Kein Wunder, dass zu vielen Pflanzen und Tieren auf dem potentiellen Tesla-Gelände keine detaillierten Angaben gemacht werden können. „Es wurden Habitate mit hoher und mittlerer Eignung als Lebensraum für Zauneidechsen eruiert.“ Na toll, kann ich da nur sagen. Dafür hätte es keiner „Begehung“ bedurft, aber viel wichtiger wäre, wo Eidechsen auch gesichtet wurden. Doch dazu eignen sich natürlich nur die wärmeren Jahreszeiten. Soll dies wirklich eine wissenschaftlich fundierte Berichterstattung sein? Nein! Und dies dürfte selbstredend im Sinne des Landes Brandenburg und von Tesla sein, denn noch in 2020 soll gebaut und 2021 Elektroautos produziert werden.
Keine solide Datenbasis
Abstrus bis lächerlich ist der Satz im UVP-Bericht: „Es wird vermutet, dass der Vorhabenstandort Vögeln als Brutgebiet dient.“ Dieses ist bei einer Fläche von 300 Hektar – überwiegend Waldfläche – nun wirklich eine Binsenweisheit! Und im angehängten „Artenschutzrechtlichen Fachbeitrag“ von „Arcadis – Design & Consultancy for natural and built assets“ kann man lesen: „Die zu rodende Fläche wurde 02.12.2019 bis 10.12.2019 im Bereich der zu rodenden Flächen Phase I und Phase IB und in den übrigen Bereichen größtenteils (ca. 80% der Fläche) begangen, um abzuschätzen, welche artenschutzrechtlich relevanten Arten dort in welchen Populationsgrößen siedeln.“ Das ist wirklich ein Schlag in die Magengrube jedes Naturschützers: Zugvögel sind weg, Fledermäuse im Winterquartier, Eidechsen schlummern im Versteck. Dann wäre es doch ehrlicher, zu sagen, man will die Ansiedlung mit der Brechstange durchsetzen, aber dieses scheinheilige Geschreibe in einem UVP-Bericht macht wirklich überhaupt keinen Sinn. Selbst den ‚Arcadis‘-Mitarbeitern ist dies aufgefallen: „Da es sich aus jahreszeitlichen Gründen nur um eine Einschätzung handelte, war im Zweifelsfall das ‚worst-case-Szenario‘ heranzuziehen.“ Eine echte Bestimmung der Tiere und Pflanzen war so nicht möglich. Damit sind aber auch Abfangaktionen – z. B. bei Eidechsen – ohne echte Grundlage, da man ja nicht genau weiß, wo welche Tiere zu erwarten sind.

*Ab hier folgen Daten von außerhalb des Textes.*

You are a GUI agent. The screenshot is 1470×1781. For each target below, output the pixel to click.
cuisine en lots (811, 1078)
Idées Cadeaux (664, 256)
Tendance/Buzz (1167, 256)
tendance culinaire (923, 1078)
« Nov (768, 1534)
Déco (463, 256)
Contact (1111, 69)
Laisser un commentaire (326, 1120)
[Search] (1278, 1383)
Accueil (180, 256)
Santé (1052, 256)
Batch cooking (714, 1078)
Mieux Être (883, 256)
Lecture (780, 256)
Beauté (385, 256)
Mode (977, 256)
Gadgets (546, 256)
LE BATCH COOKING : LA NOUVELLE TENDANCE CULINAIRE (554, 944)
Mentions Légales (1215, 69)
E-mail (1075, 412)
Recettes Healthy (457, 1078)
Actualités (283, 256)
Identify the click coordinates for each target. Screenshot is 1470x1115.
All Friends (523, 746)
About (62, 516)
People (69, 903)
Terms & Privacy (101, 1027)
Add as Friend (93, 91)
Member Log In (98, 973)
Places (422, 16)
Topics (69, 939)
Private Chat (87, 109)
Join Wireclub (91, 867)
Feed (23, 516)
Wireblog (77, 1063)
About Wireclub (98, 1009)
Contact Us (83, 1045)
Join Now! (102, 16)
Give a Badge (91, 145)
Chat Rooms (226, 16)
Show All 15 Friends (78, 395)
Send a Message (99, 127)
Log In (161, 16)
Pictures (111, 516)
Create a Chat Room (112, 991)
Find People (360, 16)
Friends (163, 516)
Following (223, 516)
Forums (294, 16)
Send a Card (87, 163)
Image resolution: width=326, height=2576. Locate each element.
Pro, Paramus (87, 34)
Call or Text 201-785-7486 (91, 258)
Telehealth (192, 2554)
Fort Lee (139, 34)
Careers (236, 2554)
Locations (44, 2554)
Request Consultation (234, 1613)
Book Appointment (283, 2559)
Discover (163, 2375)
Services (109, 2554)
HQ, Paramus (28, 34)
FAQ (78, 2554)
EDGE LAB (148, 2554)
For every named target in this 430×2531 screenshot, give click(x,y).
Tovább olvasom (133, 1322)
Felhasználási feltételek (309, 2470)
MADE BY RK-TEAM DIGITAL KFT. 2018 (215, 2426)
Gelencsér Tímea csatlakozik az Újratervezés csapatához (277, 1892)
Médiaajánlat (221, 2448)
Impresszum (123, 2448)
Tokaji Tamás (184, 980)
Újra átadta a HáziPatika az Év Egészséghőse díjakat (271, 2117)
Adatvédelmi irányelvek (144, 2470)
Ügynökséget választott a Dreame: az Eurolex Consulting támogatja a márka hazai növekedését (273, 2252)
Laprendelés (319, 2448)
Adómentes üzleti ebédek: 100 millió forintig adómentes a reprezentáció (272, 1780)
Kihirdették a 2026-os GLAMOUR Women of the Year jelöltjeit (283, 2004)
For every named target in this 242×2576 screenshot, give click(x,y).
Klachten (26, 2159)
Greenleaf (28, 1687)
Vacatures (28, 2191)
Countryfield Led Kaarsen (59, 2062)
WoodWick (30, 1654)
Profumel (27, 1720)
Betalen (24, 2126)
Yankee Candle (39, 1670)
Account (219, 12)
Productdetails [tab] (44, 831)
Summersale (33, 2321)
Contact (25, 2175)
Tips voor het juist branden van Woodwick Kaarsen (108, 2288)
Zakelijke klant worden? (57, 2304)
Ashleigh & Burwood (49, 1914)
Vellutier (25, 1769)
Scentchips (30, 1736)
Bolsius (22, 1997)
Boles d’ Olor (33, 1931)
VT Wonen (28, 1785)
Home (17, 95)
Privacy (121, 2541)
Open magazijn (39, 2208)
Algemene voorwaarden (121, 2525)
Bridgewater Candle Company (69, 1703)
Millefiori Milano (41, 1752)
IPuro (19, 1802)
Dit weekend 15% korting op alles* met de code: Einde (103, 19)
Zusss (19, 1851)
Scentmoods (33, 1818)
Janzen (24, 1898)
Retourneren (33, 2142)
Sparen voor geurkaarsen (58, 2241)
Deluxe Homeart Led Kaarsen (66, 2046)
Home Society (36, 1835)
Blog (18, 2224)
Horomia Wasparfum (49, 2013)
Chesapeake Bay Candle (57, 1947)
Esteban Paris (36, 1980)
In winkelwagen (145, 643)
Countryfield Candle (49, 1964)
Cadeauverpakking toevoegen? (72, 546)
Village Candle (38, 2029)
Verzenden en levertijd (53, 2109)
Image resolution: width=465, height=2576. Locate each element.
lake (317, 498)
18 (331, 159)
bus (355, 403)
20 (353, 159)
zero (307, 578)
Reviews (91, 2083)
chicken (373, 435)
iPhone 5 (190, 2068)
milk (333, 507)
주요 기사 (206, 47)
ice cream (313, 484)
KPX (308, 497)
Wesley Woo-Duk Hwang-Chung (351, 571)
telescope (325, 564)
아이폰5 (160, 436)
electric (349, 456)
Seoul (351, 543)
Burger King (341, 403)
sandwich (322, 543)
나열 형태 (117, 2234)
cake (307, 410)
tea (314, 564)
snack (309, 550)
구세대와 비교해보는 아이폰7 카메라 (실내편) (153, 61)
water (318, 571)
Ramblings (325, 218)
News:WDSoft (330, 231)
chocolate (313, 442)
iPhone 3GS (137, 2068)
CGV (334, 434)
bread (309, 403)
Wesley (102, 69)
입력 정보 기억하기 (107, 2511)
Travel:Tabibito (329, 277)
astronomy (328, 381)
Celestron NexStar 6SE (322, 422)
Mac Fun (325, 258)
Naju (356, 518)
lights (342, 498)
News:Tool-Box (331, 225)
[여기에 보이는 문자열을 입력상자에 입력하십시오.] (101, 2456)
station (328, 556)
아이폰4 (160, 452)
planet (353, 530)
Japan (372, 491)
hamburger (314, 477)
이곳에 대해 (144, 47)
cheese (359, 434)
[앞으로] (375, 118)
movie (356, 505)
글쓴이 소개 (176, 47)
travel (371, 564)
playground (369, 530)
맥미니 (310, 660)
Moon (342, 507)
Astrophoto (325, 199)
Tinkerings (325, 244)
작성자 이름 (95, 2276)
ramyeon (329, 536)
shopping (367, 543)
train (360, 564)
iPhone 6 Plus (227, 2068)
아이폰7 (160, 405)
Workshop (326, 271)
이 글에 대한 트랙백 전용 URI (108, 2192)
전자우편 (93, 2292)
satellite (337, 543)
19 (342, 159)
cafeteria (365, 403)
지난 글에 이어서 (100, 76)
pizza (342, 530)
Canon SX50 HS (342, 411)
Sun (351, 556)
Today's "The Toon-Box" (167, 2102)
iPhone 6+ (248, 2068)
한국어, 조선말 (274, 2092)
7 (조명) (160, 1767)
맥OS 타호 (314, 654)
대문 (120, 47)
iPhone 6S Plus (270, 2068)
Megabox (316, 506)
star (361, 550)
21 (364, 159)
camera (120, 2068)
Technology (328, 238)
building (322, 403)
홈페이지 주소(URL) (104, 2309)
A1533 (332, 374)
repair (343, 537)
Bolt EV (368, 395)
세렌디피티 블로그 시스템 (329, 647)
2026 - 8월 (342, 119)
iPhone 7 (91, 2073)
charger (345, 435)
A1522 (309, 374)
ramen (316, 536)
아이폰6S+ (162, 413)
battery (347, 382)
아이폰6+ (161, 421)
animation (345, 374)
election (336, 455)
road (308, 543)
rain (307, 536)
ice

Zwangsläufig bringt der „Artenschutzrechtliche Beitrag“ keine tragfähige Analyse der Daten aus der Kartierung zu allen Jahreszeiten, da diese nicht stattgefunden hat. Stattdessen gibt es einen Aufguss vorhandener Daten, die teilweise mehrere Jahre alt sind. „85 Vogelarten können im Untersuchungsgebiet als Brutvögel nicht zu 100 % ausgeschlossen werden.“ Interessanter wäre aber, welche Vögel denn erkannt und kartiert wurden, was allerdings nur möglich wäre, wenn ein längerer Zeitraum herangezogen würde. So ist auch nicht bekannt, ob es einen Wolf im Untersuchungsgebiet gibt oder nicht. „19 Arten können im Untersuchungsgebiet nicht zu 100 % ausgeschlossen werden, vor allem Reptilien (Zauneidechse, Schlingnatter/Glattnatter), Fledermausarten und der Wolf als Art mit sehr großen Streifgebieten.“
Keine konkreten Aussagen zum Waldausgleich
Bei dem Projekt in Immendingen im Landkreis Tuttlingen, das die Daimler AG realisierte, wurden sogar Lockstöcke aufgestellt, um festzustellen ob ein Luchs durch die Region zieht und vielleicht einige Haare für die Analyse zurücklässt. Eine solche präzise Analyse kann in wenigen Tagen nicht durchgeführt werden, das ist klar, aber dann sollte man auch nicht wie beim Tesla-Projekt einen UVP-Bericht mit Anhängen erstellen, der im Grunde eher die Vorgaben und Kategorien für ein solches Dokument schildert. Aussagefähige Erhebungen fehlen und somit aktuelle Daten. Lächerlich ist es, statt regional erfasster Daten eine Karte der Wolfsbestände in Deutschland in den „Artenschutzrechtlichen Fachbeitrag“ aufzunehmen, die vom Bundesamt für Naturschutz stammt. Diese Karte ist wichtig und richtig, aber ohne jede Aussagekraft für die „Gigafactory“.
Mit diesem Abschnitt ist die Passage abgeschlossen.